Saturday, February 28, 2009

My Old Chevy Pickup

Many years ago I had an acquaintance who drove a Citroen, the big sedan.  There was no Citroen dealership, no Citroen certified mechanic, in the town.  Her solution was to fly in, periodically, a factory mechanic from France , put him up at her (palatial) house and have him do the special “Citroen stuff” to the car in her full shop.  I drove an old Chevy pickup that had hundreds of cousins in mechanic’s lots and, it seemed, every other side yard.  Little boys had inherited in their ‘jeans’ a knowledge of its funky drum brakes and straight six engine.  When something broke I could leave it where it fell and random movement would replace the bad part and tune the engine to boot (I exaggerate slightly!). 

While the analogy is seriously strained, I want a car and a government that is fully supported with knowledge of its functioning and has access to the resources that keep it working.  We humans are not able to fly in the political God to fix the natural wear and tear or the stupid mistreatment of our governing (although it seems some believe that is how it is to work). 

The last 50 years, government in this nation as been in a process of deterioration; I think it actually began in 1789 at the moment we had one of our own.  You know how you pick at a scab!  It’s like that.   As soon as the newness began to wear off, segments of our population began to pick at the structure of order looking for loose threads to pull, for chinks to look through and stick their fingers in to pry.  But the last 50 years have been speeding up with the technologies of communication and power: doubling everything, except our ability to deal with the doubling, every few years. 

As I look back to the analogy, it was the community knowledge of the old Chevy pickup that contributed to its functional reliability – not its individual capacity.  In fact, it broke often enough, but there was always a torque tube around and someone who could “slap it right on in.” 
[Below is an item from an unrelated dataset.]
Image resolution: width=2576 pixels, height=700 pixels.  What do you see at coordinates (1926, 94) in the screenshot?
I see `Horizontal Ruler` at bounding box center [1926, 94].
We are missing that community knowledge, and there are even people who reject the whole idea of a politically aware community in favor of the ideological certainty of the Citroen (they are at present called Republicans and Democrats).  There is something desirable, in a stupid short-term sort of way, to those who define themselves as in charge, about keeping the people out of the deliberations that will ultimately control the major aspects of all our lives.  You know; it’s the best way to screw them over! 

I recommend, first driving an old Chevy straight six pickup (the 1954 three rear window model is especially sweet), and then talk politics, religion, economics, fear, future and certainty with all who will listen.